Which somehow brings us to today, when, it turns out, the situation for low-income renters isn’t terribly different than it was when Truman introduced his Fair Deal by pointing out that, “The housing shortage continues to be acute. … Five million families are still living in slums and firetraps. Three million families share their homes with others.”

Today, according to the Joint Center for Housing Studies of Harvard University’s recently released “The State of the Nation’s Housing” report, there are close to 20 million very low-income renter households who either sacrifice other basic needs or settle for inadequate living conditions. Some—only about one in four—of those receive government assistance of some kind, and advocates for low-income housing contend that for every 100 low-income housing renters there are fewer than 50 affordable housing units available. So the problem keeps getting worse.

Having reviewed the platforms of both political parties, I can’t see either a Republican or Democratic president presenting an aggressive plan for trying to solve the current affordable rental housing problem. The Democratic platform makes a vague promise about increasing “funding for the National Housing Trust to construct, preserve, and rehabilitate millions of affordable housing rental units.” The Republican platform ignores the issue but extols homeownership and says “the American Dream is not a stale slogan. It is the lived reality that expresses the aspirations of all our people.” So we have a vague promise and a platitude to work with as the election draws near.

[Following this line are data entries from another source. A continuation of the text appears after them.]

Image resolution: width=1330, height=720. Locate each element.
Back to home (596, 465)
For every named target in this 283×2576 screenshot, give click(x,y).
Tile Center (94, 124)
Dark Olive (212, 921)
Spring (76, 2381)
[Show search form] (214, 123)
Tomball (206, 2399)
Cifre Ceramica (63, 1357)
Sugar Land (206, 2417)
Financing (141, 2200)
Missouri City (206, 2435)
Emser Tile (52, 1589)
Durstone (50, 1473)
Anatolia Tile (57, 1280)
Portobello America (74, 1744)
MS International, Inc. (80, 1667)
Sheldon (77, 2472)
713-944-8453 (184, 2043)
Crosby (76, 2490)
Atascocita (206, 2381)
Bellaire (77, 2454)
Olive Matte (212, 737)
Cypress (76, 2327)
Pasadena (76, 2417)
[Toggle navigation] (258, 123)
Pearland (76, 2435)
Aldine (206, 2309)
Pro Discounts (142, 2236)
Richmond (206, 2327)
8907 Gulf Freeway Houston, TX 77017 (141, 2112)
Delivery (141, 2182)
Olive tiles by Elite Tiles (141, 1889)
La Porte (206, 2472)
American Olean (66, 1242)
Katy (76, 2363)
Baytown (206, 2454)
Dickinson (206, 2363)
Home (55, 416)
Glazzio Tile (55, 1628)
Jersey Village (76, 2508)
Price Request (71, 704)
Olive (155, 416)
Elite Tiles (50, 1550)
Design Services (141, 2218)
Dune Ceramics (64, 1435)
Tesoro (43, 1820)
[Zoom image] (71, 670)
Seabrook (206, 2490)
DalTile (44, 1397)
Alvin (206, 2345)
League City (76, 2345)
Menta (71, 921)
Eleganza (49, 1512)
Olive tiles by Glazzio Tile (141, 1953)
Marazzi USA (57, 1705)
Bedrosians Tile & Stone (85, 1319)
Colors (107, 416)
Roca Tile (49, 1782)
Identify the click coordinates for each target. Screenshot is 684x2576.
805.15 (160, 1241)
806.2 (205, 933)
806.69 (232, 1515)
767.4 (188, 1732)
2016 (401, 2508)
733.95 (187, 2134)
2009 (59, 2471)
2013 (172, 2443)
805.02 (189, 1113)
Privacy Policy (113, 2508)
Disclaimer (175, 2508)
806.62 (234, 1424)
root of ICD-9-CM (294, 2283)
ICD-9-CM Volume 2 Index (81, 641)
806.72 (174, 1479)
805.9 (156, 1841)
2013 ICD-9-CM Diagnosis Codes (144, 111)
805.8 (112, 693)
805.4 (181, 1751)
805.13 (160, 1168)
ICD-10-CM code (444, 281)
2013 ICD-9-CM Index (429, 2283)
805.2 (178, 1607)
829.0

Which brings me back to Truman, who, after promising federal action to address the affordable housing shortage, went on to say “most of the houses we need will have to be built by private enterprise, without public subsidy.” Then he added that the building industry is “producing too few rental units and too large a proportion of high-priced houses.”

If that sounds familiar, then it seems that the onus for providing more decent low-cost rental housing now rests on the housing industry. Any volunteers?